*Aim*
Print the material exactly as it stands, from the start of the material up to and including the line with "click(706, 206)".

[start]

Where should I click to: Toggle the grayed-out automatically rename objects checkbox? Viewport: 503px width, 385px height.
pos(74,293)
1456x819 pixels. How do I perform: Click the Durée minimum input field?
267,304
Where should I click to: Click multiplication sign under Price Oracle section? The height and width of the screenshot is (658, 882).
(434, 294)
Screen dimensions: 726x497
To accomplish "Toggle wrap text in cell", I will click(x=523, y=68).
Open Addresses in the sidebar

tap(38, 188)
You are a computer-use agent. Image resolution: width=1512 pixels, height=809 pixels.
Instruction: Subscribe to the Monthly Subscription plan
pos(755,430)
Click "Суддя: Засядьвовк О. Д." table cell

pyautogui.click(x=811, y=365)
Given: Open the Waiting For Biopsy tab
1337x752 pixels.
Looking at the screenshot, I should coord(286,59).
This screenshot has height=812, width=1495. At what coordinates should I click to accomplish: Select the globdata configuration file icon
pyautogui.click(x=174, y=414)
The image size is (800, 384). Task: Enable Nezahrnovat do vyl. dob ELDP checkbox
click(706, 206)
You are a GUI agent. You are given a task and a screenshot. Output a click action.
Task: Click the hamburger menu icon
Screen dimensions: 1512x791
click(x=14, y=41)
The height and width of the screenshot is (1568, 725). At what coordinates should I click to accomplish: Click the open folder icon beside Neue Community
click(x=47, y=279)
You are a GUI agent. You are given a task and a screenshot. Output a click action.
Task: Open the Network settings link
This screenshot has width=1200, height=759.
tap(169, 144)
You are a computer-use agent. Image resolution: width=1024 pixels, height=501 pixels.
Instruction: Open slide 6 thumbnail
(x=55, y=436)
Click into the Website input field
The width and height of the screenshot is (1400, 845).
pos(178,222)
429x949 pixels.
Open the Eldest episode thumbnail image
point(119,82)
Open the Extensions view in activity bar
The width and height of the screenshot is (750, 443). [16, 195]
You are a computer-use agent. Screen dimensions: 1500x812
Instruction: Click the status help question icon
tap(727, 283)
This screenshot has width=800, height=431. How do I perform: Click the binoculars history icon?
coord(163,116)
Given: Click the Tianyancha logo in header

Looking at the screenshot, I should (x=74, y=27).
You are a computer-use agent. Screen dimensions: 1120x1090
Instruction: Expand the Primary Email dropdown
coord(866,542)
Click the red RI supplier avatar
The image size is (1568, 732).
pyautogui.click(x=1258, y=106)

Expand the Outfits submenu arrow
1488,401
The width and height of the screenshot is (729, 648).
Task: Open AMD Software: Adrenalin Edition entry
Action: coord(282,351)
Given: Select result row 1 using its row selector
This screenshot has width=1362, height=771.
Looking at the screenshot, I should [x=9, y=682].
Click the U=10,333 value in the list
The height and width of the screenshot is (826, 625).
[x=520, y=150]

[end]

*Reply*
Where should I click to: Toggle the grayed-out automatically rename objects checkbox? Viewport: 503px width, 385px height.
pos(74,293)
1456x819 pixels. How do I perform: Click the Durée minimum input field?
267,304
Where should I click to: Click multiplication sign under Price Oracle section? The height and width of the screenshot is (658, 882).
(434, 294)
Screen dimensions: 726x497
To accomplish "Toggle wrap text in cell", I will click(x=523, y=68).
Open Addresses in the sidebar

tap(38, 188)
You are a computer-use agent. Image resolution: width=1512 pixels, height=809 pixels.
Instruction: Subscribe to the Monthly Subscription plan
pos(755,430)
Click "Суддя: Засядьвовк О. Д." table cell

pyautogui.click(x=811, y=365)
Given: Open the Waiting For Biopsy tab
1337x752 pixels.
Looking at the screenshot, I should coord(286,59).
This screenshot has height=812, width=1495. At what coordinates should I click to accomplish: Select the globdata configuration file icon
pyautogui.click(x=174, y=414)
The image size is (800, 384). Task: Enable Nezahrnovat do vyl. dob ELDP checkbox
click(706, 206)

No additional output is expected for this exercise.